彼はそこでまた香水の調合を始める。そこで、彼は画期的な香水の調合に成功する。それは、匂いのない自分に、普通人としての匂いをもたらす香水であり、(赤ん坊のときに乳母が気づいたように、グルヌーユ自身は匂いを持たないのである)もうひとつは、他人の感情までも支配してしまう香水である。

猫の糞や、腐ったチーズなど、とんでもないものから作った「普通の人間の匂いのする香水」をつけて、グルヌーユは町に出る。そしてそこで、これまで異端視してきた周囲の人間が、自分をごく普通の風景の一部として扱うことに、感涙を流すのである。

 

E    究極の香水とその材料

 

グルヌーユは密かにモンペイエーを離れ、香水の原料の産地として著名な、グレースという町に移動する。そこで、再び香水職人として働き始める。その町で、彼はパリで殺人を犯した夜に嗅いだ、あの少女が発していた素晴らしい芳香と同じ匂いを発見する。それは、厚い塀で囲まれた建物の内部から漂っていた。

■ データ部分
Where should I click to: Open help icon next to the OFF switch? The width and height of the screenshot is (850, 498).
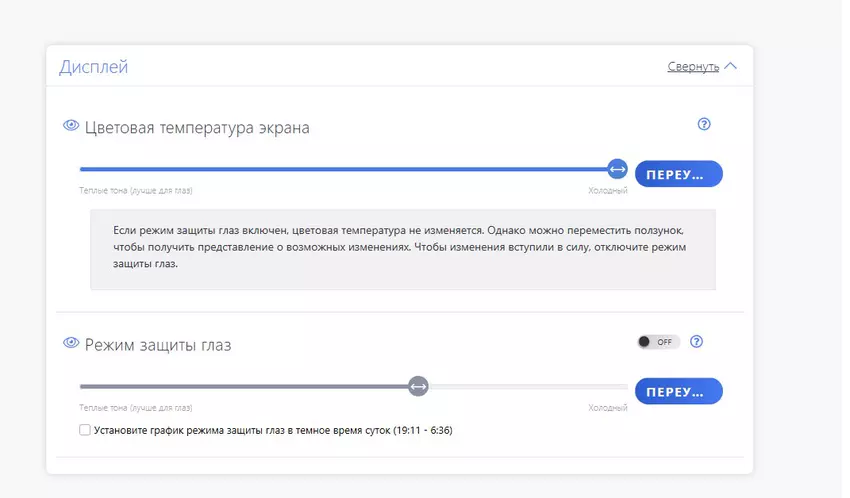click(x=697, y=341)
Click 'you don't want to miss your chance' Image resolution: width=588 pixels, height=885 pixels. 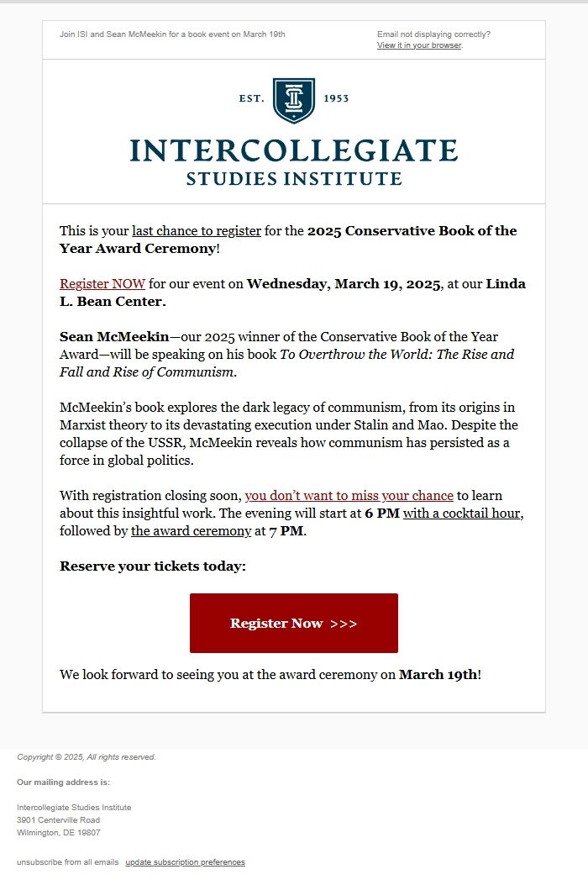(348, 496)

■ 指示 A
グルヌーユの香水をめぐる提示文を、二文にまとめよ。
■ 指示 B
グルヌーユの香水をめぐる提示文を、最後の一文の後から書き継げ。

■ 回答文 A
グルヌーユは、匂いを持たない自分に普通の人間の匂いをもたらす香水と、他人の感情まで支配する香水の調合に成功し、前者をつけて町に出ると、周囲の人間にごく普通の風景の一部として扱われて感涙を流す。その後、彼は密かにモンペイエーを離れて香水の原料の産地グレースに移り、再び香水職人として働くなかで、パリで殺人を犯した夜に嗅いだ少女と同じ芳香が、厚い塀で囲まれた建物の内部から漂っているのを発見する。

■ 回答文 B
しばらくして、グレースの町を恐怖のどん底に陥れる連続殺人事件が発生する。毎週ひとりずつ、町の美しい娘が殺され、髪の毛が切り取られ、着物が剥ぎ取られた状態で発見されるのである。町の参事であり、有力者であり、町で一番美しい娘の父であるリシスは、娘を殺人鬼から逃れさせるために、彼女を連れ出して、島の修道院に匿い、結婚させてしまおうと町を出る。グルヌーユはその後を追い、その一番美しい娘をも殺してしまうのである。

そのとき、目撃者が現れて、グルヌーユは逮捕される。裁判の結果、グルヌーユは公開処刑の判決を受ける。そして、その死刑執行の日、彼が、二十五人の若い女性を殺害し、それを材料に作った「究極の香水」がどのようなものであったのかが、明らかになるのである。

 

<神を越えるということ>

 

バルディーニはグルヌーユを修行遍歴のために手放すにあたり、バルディーニに調合した香水のレシピを他人に教えない、パリには戻らないなどの条件を出し、それを全ての聖人の名と、母の名と、自らの名誉において誓わせようとする。グルヌーユはいとも簡単に誓いを立てる。当時の人々の行動を制約するキリスト教的な道徳、そんなものは彼の行動を制約する屁のつっぱりにはならないのだ。

教会の抹香の匂い。グルヌーユは嫌悪感を覚える。なぜ人々はそのような悪臭の立ち込める場所に畏敬の念を抱くのか。それが彼には理解できない。「神は臭い」とまで彼は言う。そして、「オレならば、匂いによって、もっと人を引き付け、人を跪かせることができる。」そう考え始めるのである。

そして、最後の挑戦。それは「匂いによって神を越える」ことなのである。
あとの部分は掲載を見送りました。